Thought I'd sit down and say a few words about "water".
If I said "water wells"....you'd say "now that's a deep subject"
If I mentioned "watered down" you might think of American style beer.
If I talked about "holding water"...you'd think of an argument that either does or doesn't; or possibly being 50years + "holding your water"may conjure visions of nocturnal trips made, interrupting what should have been a good nights' sleep.
In general; we here in North America are blessed with it, and lots of it.
I guess because of this, we tend to minimize it's value and take for granted that we will always enjoy a surplus of this life-giving liquid.
Ever talk to anyone from Europe about our attitude towards fresh water and the way we squander it ?

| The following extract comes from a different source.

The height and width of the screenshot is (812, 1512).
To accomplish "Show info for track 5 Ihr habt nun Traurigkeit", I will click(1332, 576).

In recent years it seems it is just beginning to have become something of a commodity, but I can easily remember a time when no one ever thought of the idea of paying for it.
Even now, I believe there is little thought given to conservation and the protection of this resource by the average person simply because of it's apparent abundance and availability.

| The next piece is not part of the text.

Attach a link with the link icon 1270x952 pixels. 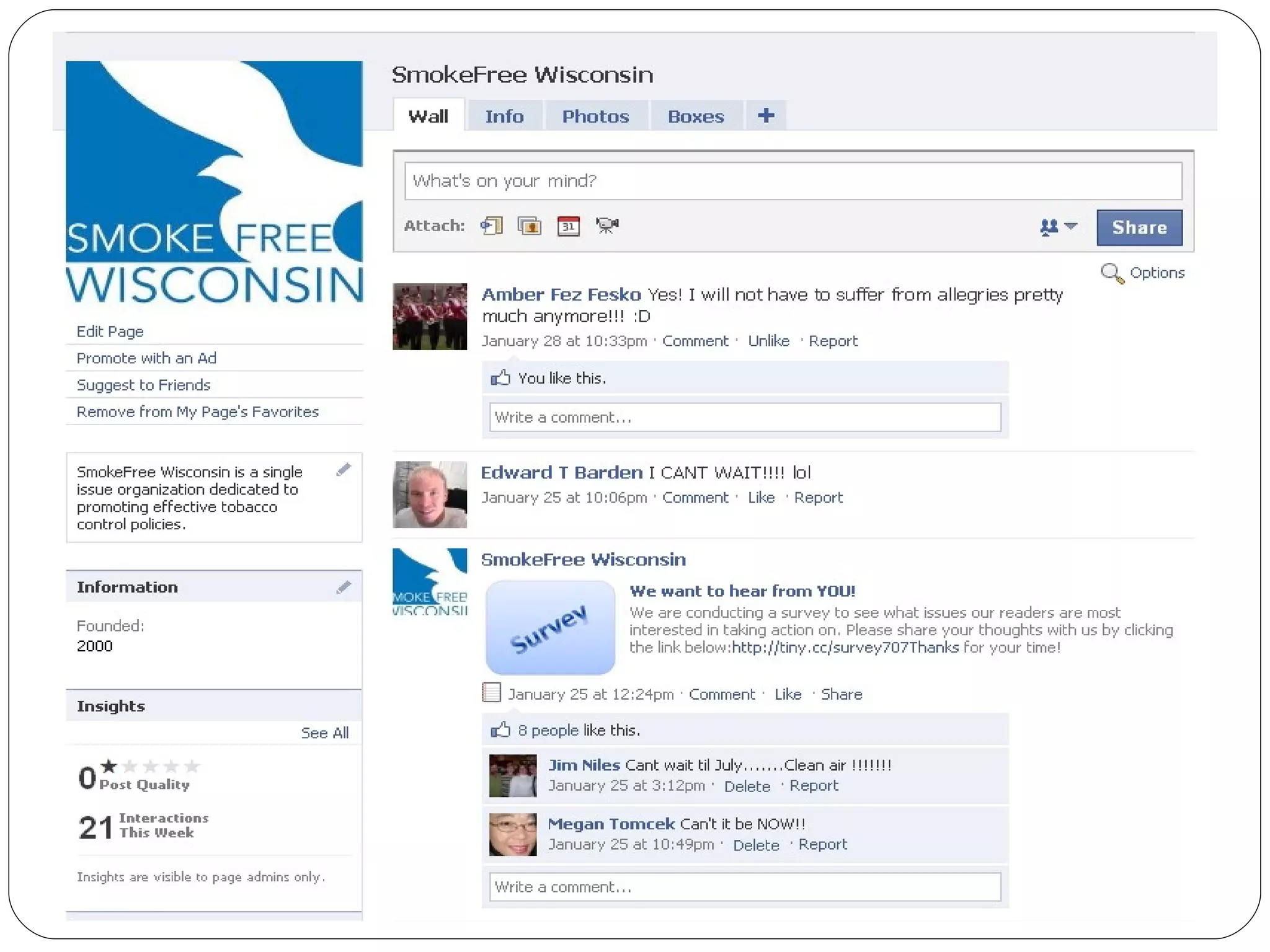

Just think back to last year at this time when gas prices soared and delivery to some stations seemed intermittent....I don't know about you but I was "all about" the conservation and protection of it.

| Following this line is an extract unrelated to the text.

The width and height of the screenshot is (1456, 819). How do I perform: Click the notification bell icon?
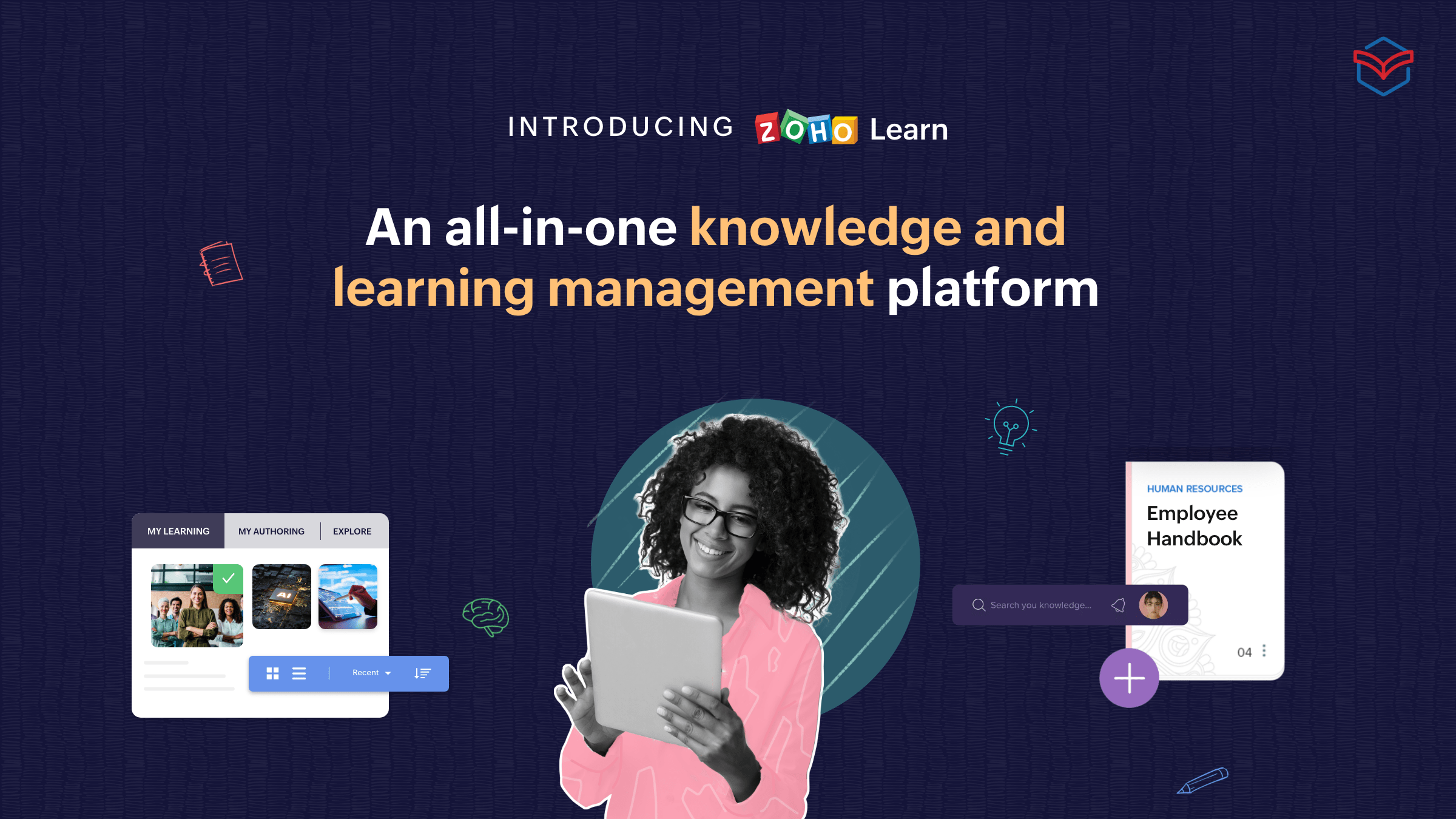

Or think of something else relatively cheap and easily available, like electricity. Oh Lord ! how our attitude towards it changes when the power goes off......all of a sudden you're camping...and not by choice!
Speaking of camping; I recently spent some time on the Severn river doing just that !
While the weather was "no hell" the fishing and the company was just fine.
Having a few drinks by the fire, we told the usual stories to one and other, some pretty much true, some likely overly embellished with the passage of time and occasions repeated. Allot of it being just our observations but never our "feelings" of course !
You get the idea....
At one point I jokingly compared the look of our property, with the various tents perched atop it's sub floor to "site 41"and of course that brought the subject of conversation then, and this blog post now, around to the situation there.
A friend of mine grew up near there and at one time owned property in the "site 41" immediate area. He told me that if you walk in any direction of that site you can find either an actual spring with water bubbling to the surface, spring fed ponds,with icy cold water, or deep holes in the surface that lead to aquifers that likely run for miles beneath the surrounding countryside, supplying "who knows who's" wells.
I'm certain that there were studies done: and I don't claim to have much knowledge of why, or why not a dump should be located anywhere near there.
But I can't "for the life of me" understand why we shouldn't "error on the side of caution" on this one?
In these days where safety is always such a great concern and it seems that we need ever increasing legislation to protect us from ourselves, be it in our cars or in our boats or walking down the street enjoying a smoke. (no I'm not a smoker), shouldn't we take a closer look at this one?
If we are so worried about the possibility of some cigarette smoke wafting in the direction of our emotionally and physically coddled, safety helmeted children in a nearby playground, shouldn't we also worry about the water that they and their children will one day drink ?
Likely by the time the contaminants seeping from the dump make it past the so called "impenetrable" clay basin that they assure us will contain it; we won't have to worry about it, but it will be our children and grand children's dilemma.
When they consider the wisdom used in deciding to build a dump over drinking water;
do you think that they will have a chuckle the way we do when we think of "our parents" letting us ride in the back window of Dad's big sedan with no thought of our safety or seat belts?
I'm pretty sure it won't be a laughing matter.